Vidéo générée par IA — brief sur l’asymétrie du traitement des ingérences étrangères en France.

La différence ne se joue donc pas sur la détection, mais sur ce qui en est fait ensuite. Le Canard Enchaîné révèle, le 19 mai 2026, que le rapport VIGINUM consacré à cette opération a été publié dans une version « caviardée » — quand le rapport de 2023 sur la campagne de désinformation russe RRN, qui recensait 355 noms de domaine usurpant des médias français dont Le Monde et Le Figaro, avait été rendu public dans son intégralité (SGDSN, 13/06/2023). Deux mois après l’ouverture de l’enquête judiciaire sur BlackCore, aucune mesure administrative de rétorsion n’a été rendue publique — quand le dossier Fedorova, révélé plus tardivement, a débouché en quelques jours sur une expulsion puis un gel d’avoirs.

Un droit neutre, une mise en œuvre qui ne l’est pas forcément

L’explication la plus simple serait de dire que les deux dossiers ne sont juridiquement pas comparables — et sur ce point précis, le droit donne largement raison à cette lecture. Une chroniqueuse résidant en France relève de la police des étrangers ; un ambassadeur accrédité relève de la Convention de Vienne de 1961, dont l’immunité exclut structurellement toute expulsion ou tout gel d’avoirs — seuls la déclaration de persona non grata ou la voie diplomatique (convocation, protestation) restent disponibles, et leur déclenchement est une décision politique, non une conséquence automatique du droit. Un lobby enregistré relève, lui, de la seule transparence Sapin II. Quatre régimes de droit distincts, sans passerelle légale entre eux — une hétérogénéité réelle, sourcée dans les textes eux-mêmes, qui n’est pas un artefact de mauvaise foi.

Mais cette hétérogénéité juridique n’épuise pas la question posée par l’écart de traitement institutionnel. Elle explique pourquoi les outils mobilisés diffèrent ; elle n’explique pas, à elle seule, pourquoi le dispositif anti-ingérence français a été conçu, calibré et déployé en priorité contre la Russie, ni pourquoi le rapport sur une opération d’origine israélienne a circulé caviardé.

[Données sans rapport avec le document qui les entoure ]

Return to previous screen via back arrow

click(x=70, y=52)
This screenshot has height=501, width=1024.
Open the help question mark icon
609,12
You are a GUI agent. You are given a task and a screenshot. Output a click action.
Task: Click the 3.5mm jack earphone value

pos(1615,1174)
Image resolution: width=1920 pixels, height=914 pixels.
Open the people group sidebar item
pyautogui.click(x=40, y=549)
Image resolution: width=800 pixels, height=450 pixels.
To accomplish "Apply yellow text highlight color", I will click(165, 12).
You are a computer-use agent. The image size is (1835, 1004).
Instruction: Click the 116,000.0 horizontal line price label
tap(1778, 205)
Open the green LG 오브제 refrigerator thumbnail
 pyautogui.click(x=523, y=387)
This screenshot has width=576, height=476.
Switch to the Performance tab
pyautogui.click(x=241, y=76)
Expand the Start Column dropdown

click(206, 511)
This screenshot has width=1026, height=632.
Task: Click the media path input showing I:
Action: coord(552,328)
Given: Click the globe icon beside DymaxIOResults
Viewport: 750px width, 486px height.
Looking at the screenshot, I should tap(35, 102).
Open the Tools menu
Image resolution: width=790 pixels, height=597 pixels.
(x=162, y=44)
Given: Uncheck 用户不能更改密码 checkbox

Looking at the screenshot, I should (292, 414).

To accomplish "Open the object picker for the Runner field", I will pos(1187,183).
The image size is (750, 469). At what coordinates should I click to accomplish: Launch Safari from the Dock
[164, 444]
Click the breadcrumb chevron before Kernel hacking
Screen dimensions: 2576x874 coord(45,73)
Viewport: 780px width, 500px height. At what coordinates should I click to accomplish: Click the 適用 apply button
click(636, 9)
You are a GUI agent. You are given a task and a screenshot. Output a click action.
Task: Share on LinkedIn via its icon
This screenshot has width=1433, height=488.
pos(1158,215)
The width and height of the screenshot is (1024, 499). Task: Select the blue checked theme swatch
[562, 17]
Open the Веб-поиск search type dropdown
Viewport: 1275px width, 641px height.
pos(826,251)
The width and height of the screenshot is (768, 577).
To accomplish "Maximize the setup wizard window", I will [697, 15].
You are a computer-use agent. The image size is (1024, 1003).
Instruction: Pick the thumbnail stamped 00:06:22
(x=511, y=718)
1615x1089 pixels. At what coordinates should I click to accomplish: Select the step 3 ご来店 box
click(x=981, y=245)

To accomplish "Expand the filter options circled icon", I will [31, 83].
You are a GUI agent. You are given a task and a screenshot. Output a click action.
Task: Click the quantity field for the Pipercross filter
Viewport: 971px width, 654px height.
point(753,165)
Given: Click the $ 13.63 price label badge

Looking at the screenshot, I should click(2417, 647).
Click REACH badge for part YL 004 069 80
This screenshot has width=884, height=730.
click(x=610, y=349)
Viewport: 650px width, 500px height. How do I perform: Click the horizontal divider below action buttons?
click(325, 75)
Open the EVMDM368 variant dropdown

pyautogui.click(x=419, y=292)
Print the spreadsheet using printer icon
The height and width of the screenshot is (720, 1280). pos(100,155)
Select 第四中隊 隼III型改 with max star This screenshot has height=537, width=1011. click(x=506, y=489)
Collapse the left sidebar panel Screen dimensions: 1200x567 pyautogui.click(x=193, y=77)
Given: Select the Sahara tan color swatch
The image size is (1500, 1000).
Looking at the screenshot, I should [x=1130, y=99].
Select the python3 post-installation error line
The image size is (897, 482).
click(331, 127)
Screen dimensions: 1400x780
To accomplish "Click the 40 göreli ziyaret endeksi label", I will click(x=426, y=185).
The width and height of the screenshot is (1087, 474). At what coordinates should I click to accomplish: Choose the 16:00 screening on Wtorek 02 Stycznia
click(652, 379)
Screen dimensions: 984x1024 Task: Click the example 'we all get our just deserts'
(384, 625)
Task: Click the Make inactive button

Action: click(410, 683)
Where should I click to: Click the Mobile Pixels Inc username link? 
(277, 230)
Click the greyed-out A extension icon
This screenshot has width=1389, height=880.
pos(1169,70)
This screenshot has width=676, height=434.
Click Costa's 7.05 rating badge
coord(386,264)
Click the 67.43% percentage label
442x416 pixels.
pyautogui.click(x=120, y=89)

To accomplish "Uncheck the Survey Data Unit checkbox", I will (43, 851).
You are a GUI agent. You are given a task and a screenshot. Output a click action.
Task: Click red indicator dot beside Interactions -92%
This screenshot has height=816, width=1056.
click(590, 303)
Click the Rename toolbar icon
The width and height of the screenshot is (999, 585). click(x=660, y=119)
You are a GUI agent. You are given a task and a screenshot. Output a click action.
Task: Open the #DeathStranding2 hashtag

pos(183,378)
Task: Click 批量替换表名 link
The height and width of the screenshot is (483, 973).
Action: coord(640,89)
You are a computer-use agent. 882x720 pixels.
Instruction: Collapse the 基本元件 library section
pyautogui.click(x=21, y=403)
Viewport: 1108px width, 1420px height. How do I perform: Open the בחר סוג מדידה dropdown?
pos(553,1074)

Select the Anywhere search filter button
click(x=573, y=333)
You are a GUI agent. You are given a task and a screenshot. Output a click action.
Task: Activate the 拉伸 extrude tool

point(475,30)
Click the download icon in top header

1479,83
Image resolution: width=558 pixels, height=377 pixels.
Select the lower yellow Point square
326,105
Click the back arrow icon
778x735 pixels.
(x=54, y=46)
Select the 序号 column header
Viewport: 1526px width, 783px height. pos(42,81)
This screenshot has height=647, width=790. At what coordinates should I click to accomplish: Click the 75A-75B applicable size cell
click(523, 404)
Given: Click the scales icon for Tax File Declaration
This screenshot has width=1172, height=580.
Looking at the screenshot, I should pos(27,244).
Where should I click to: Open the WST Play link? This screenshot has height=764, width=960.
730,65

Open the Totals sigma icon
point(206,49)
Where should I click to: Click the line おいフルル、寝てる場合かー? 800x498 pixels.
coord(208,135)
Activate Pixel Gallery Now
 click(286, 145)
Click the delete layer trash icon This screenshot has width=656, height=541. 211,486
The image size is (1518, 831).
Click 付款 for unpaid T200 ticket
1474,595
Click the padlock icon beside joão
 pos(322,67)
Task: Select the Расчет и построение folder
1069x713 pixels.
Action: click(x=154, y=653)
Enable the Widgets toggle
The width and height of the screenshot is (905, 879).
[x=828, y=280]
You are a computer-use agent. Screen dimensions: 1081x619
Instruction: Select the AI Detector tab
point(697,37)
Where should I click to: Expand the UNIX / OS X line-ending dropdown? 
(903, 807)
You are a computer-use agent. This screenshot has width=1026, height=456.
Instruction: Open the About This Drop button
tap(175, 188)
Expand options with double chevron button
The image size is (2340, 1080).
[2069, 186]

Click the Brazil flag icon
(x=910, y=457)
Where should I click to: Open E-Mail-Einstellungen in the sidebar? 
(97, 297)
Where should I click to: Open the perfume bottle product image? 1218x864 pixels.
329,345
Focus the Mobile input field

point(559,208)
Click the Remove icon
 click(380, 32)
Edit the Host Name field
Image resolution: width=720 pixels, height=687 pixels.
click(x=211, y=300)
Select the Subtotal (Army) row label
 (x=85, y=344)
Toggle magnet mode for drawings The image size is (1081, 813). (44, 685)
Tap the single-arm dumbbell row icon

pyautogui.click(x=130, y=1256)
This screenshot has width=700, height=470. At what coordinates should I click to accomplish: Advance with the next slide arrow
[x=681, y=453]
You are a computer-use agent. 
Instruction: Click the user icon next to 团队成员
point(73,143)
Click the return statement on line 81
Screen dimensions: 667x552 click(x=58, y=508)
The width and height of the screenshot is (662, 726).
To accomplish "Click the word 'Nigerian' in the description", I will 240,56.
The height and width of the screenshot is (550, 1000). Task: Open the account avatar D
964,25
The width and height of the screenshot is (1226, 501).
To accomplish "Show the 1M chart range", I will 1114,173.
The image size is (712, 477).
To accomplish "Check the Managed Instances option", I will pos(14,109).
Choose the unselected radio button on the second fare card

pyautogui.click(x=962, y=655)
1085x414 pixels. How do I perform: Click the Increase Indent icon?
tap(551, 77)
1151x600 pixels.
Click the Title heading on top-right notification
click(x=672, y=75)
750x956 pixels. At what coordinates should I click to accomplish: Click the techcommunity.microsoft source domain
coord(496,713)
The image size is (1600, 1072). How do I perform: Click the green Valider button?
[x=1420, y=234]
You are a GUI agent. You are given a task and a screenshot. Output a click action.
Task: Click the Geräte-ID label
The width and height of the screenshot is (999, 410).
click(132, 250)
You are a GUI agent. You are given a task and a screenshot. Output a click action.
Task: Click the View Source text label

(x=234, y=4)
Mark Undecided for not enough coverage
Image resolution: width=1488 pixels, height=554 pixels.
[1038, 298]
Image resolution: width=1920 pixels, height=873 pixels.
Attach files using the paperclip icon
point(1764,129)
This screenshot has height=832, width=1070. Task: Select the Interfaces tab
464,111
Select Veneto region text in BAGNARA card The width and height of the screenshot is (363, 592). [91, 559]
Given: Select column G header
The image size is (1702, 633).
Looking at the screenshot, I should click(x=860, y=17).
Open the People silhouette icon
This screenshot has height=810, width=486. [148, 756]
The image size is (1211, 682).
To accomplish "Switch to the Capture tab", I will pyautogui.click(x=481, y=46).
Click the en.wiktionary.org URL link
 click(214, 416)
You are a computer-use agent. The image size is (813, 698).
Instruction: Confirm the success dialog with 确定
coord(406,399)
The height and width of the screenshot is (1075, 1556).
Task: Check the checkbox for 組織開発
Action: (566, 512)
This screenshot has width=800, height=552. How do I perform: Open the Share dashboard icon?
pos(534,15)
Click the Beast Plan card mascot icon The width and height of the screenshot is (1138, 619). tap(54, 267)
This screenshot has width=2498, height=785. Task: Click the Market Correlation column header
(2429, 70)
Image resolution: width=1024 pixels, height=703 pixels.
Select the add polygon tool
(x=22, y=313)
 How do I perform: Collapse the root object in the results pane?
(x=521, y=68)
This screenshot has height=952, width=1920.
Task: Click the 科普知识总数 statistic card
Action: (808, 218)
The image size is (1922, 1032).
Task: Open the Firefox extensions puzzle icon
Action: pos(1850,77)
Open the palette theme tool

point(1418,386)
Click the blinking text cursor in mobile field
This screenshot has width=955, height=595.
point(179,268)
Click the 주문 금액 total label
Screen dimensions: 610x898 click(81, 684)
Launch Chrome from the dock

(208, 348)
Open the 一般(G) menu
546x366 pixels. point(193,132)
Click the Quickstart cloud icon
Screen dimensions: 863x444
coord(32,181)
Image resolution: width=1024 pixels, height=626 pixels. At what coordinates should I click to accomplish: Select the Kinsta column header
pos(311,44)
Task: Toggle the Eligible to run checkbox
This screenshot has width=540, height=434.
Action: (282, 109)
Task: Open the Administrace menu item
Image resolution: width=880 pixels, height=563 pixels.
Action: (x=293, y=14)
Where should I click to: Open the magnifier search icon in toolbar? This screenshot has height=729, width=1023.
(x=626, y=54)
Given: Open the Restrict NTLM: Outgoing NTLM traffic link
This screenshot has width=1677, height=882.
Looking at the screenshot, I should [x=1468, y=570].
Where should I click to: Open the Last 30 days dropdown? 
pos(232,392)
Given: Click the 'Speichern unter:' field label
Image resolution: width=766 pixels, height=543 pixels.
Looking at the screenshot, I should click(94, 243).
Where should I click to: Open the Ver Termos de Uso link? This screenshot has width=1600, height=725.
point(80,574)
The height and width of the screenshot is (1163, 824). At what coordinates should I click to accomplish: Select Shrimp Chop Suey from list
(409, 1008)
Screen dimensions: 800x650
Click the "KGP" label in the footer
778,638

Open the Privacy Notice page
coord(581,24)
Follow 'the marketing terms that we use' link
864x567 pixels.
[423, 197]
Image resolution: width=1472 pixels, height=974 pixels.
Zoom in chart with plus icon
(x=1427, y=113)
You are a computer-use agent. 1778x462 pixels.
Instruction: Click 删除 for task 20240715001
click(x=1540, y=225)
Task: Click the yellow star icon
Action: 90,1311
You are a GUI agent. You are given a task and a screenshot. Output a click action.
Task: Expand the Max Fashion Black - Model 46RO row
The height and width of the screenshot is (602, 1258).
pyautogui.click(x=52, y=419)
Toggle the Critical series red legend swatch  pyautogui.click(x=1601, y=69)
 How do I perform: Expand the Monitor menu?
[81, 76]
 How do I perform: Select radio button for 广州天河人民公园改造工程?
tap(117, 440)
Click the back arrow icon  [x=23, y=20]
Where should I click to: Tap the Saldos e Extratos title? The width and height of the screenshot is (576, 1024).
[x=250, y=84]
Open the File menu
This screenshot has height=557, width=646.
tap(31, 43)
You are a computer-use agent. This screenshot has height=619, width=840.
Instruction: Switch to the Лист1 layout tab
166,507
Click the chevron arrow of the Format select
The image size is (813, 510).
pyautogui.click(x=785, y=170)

Le président du CRIF, Yonathan Arfi, décrit lui-même Emmanuel Macron comme le « chef d’État le plus pro-israélien de ces dernières décennies » (IFRI, décembre 2025) — un climat diplomatique documenté qui, sans constituer une preuve d’intention, forme le contexte dans lequel s’exerce, ou ne s’exerce pas, la sévérité institutionnelle.

Infographie comparant les régimes juridiques appliqués à Xenia Fedorova (sanctions administratives foudroyantes), à l'ambassadeur d'Israël (immunité diplomatique) et au lobby ELNET (simple déclaration)
Infographie générée par IA — une riposte à géométrie variable face aux ingérences étrangères.

Ce qui reste à établir

Entre un cadre légal formellement neutre et une mise en œuvre qui, à ce jour, ne l’a pas été, l’écart reste largement à documenter. La présente enquête pose les faits établis ; elle ne tranche pas les zones d’ombre qui subsistent — l’issue de l’enquête judiciaire visant BlackCore, le contenu exact du rapport VIGINUM caviardé, ou une éventuelle réaction du Quai d’Orsay aux propos de l’ambassadeur Zarka, non confirmée en source neutre à la date de publication.